Street vendors will begin crying their wares, and the resulting symphony of sound will include (according to another English poet of the time, William Blake) “the harlot’s cry from street to street.”

I’ve always wondered what that “cry” sounded like – “fresh cunt, tuppence for a taste, a shilling a feel?” A modern reader can only imagine.

In any case, no one is crying anything in the moment when Wordsworth is bidding farewell to London. The City seems to be holding its breath.

The fact that the view is described from a bridge is not a coincidence. While on a bridge, you are not on one side or the other – you are literally suspended over a body of water, and it’s like being suspended in time. It’s also not a coincidence that this poem is a sonnet, traditionally a serenade to a loved one. Instead of being addressed to a person, this sonnet is addressed to a city in a moment that will never be repeated.

Living for the moment is an essential element in the philosophy known as Romanticism, which Wordsworth adopted when it was new. Many years later, (1966, to be exact), the American troubadours Simon and Garfunkel honoured another city bridge and the spirit of the Now which was then associated with a generation of Romantics known as hippies.

You can hear and see this serenade to the 59th Street Bridge in New York City on youtube.
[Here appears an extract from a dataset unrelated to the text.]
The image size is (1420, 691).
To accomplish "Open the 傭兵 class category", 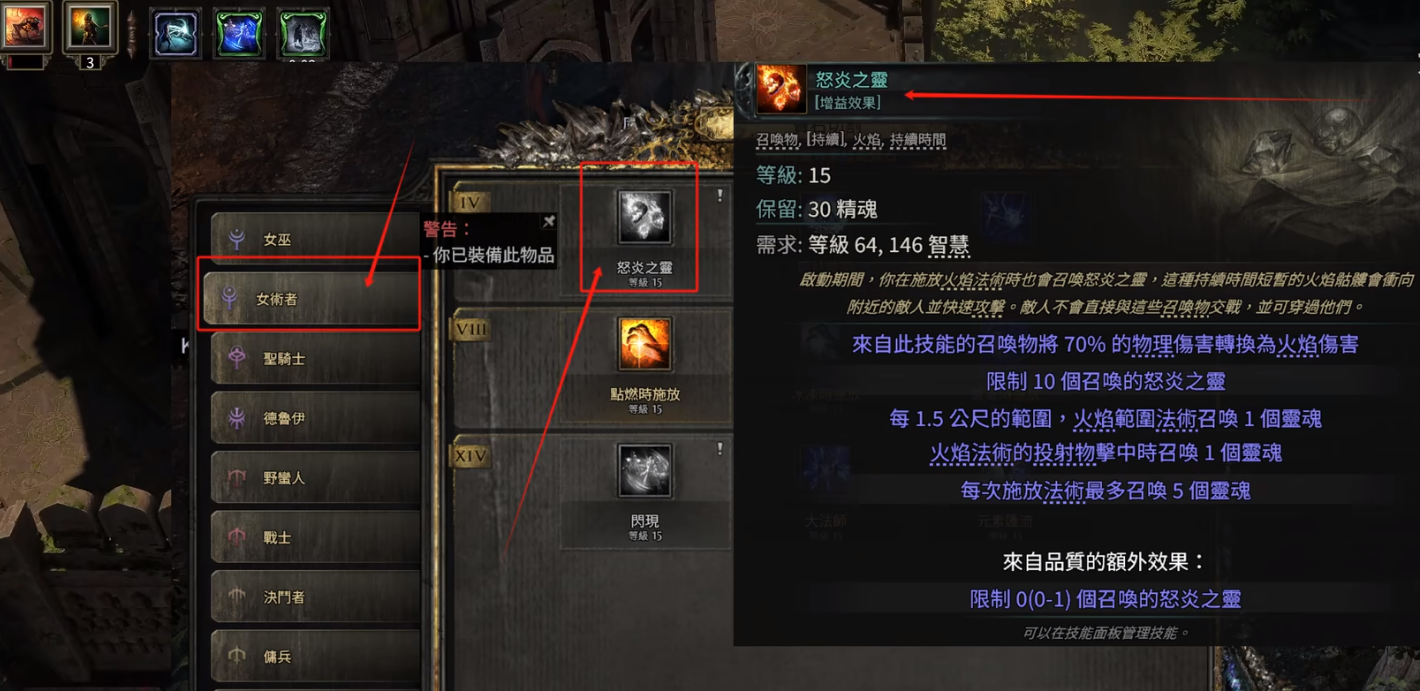I will click(315, 656).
Unfortunately, I couldn't upload the video here, so here is an image of the bridge itself, built in 1909 to connect Manhattan (an island) to the borough of Queens:


The 59th Street Bridge Song

By Simon and Garfunkel

Slow down, you move too fast.
You got to make the morning last.
Just kicking down the cobble stones.
Looking for fun and feelin' groovy.

Ba da, Ba da, Ba da, Ba da...Feelin' Groovy.

Hello lamp-post,
What cha knowin'?
I've come to watch your flowers growin'.
Ain't cha got no rhymes for me?
Doot-in' doo-doo,
Feelin' groovy.

I've got no deeds to do,
No promises to keep.
I'm dappled and drowsy and ready to sleep.
Let the morning time drop all its petals on me.
Life, I love you,
All is groovy.

If William and Dorothy Wordsworth had had access to a recording device, who knows what a sweet duet they might have passed down to us? But all artists record the flavour of their lives as best they can at the time.

And we’re free to relive those moments in our own time. That’s the magic of art.